But this distribution may be, I would say, pretty close in terms of probability between two words. And sometimes you may pick one or the other, right? Because you're sampling it, right? So, there's always a little bit of that sampling randomness. And it will hallucinate when the empirical probability of these words are very, very low. That means, there's not a lot of prior data existing. Then it's probably not going to predict that next word very well, right? But it's still going to generate-- sample the next word from some distribution.

But that distribution, even the most likely word may have a really low probability anyway. I would say that it could be a feature or a bug, depending on how you look at it. Because I think in a lot of these creative domains, such as if you're trying to generate art or some kind of music or stories or something like that, you wanted to create something that's new that never existed before, right? That's something that you want, right? You don't want it to create something that already exists.
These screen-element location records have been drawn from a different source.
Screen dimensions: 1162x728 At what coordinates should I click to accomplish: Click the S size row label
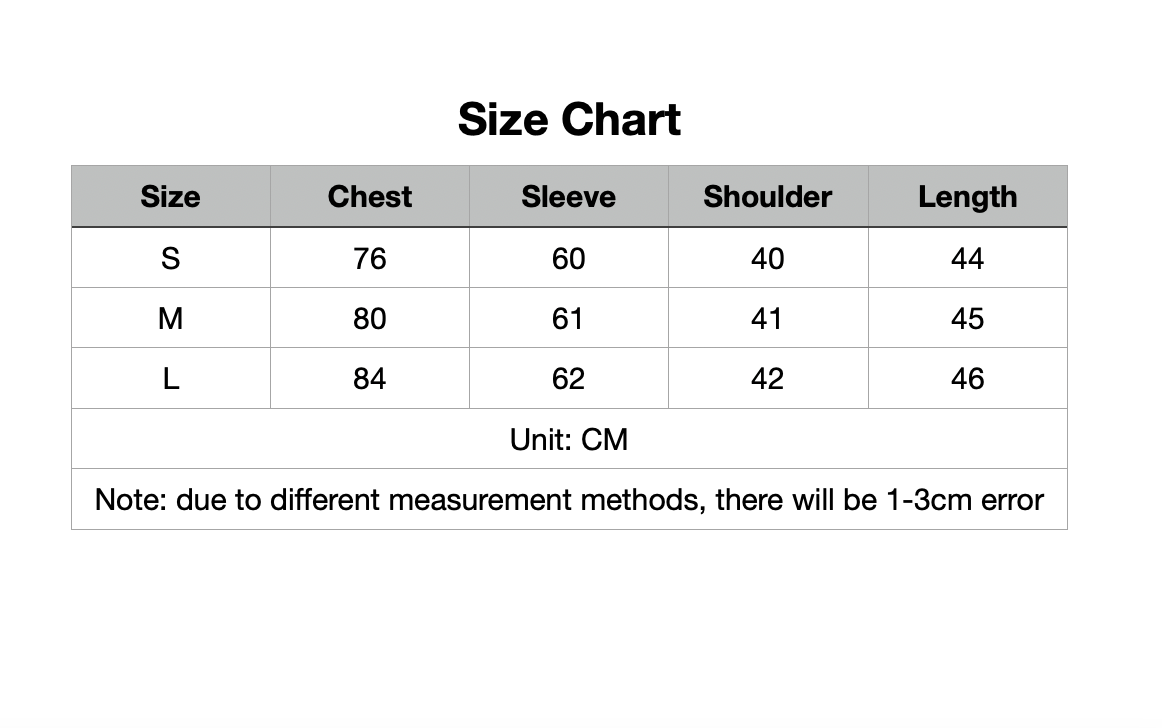tap(170, 259)
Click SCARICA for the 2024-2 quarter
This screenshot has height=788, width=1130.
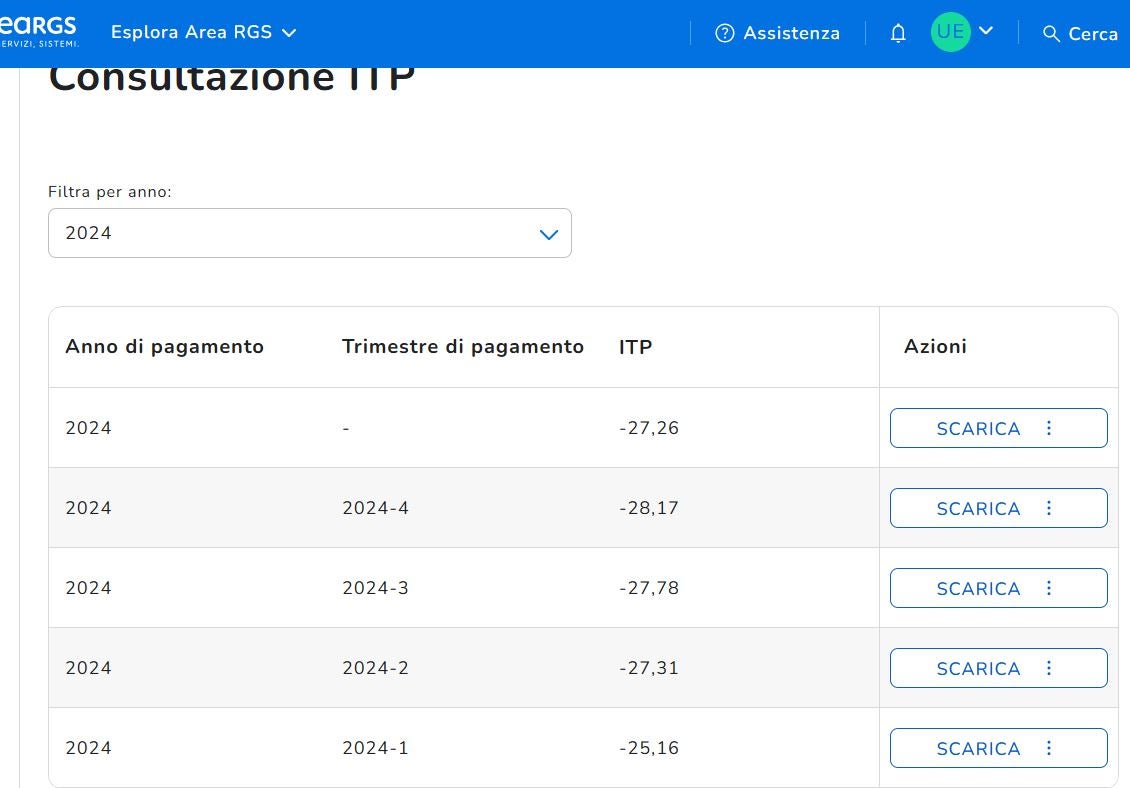click(x=978, y=668)
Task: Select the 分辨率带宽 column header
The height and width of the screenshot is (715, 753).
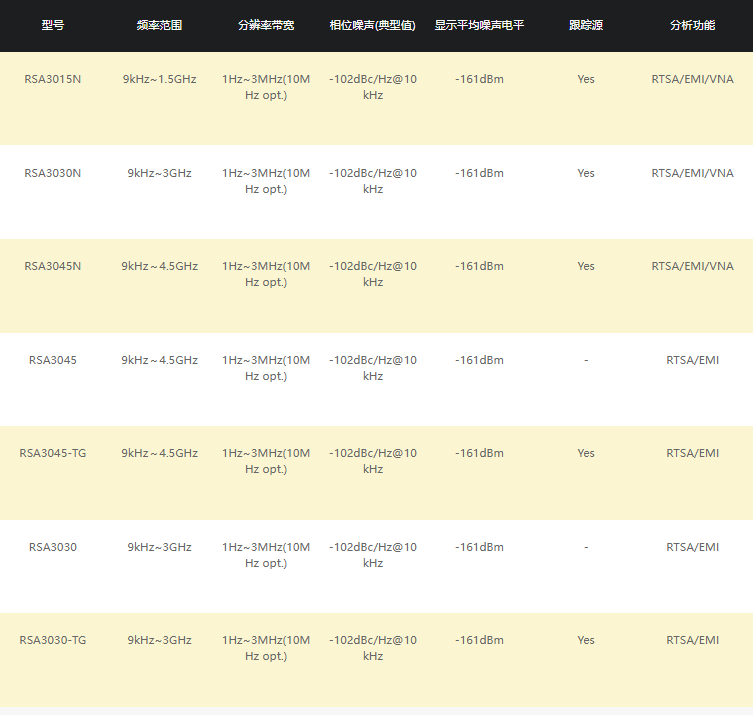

So, I think it could be a feature if you look at it that way, but very often, we want these AI to give us a definite answer, right? And these are what I call fact-based applications, right? It would be a bug. And the way that you deal with this hallucination in this type of fact-based application is that you use something called retrieval augmented generation, right? So these are a very robust mechanism for what we call grounding, right?

Grounding is just any process that you use to essentially ground these generative AI so that it limits hallucination. There's nothing that will guarantee 100% eliminate hallucination, because if you do that, you don't have a generative anymore. You basically cannot generate anything new that never existed before, then you might as well just go back to your old search engine, right? And you have to have some knowledge to be able to tell that they're not real, right?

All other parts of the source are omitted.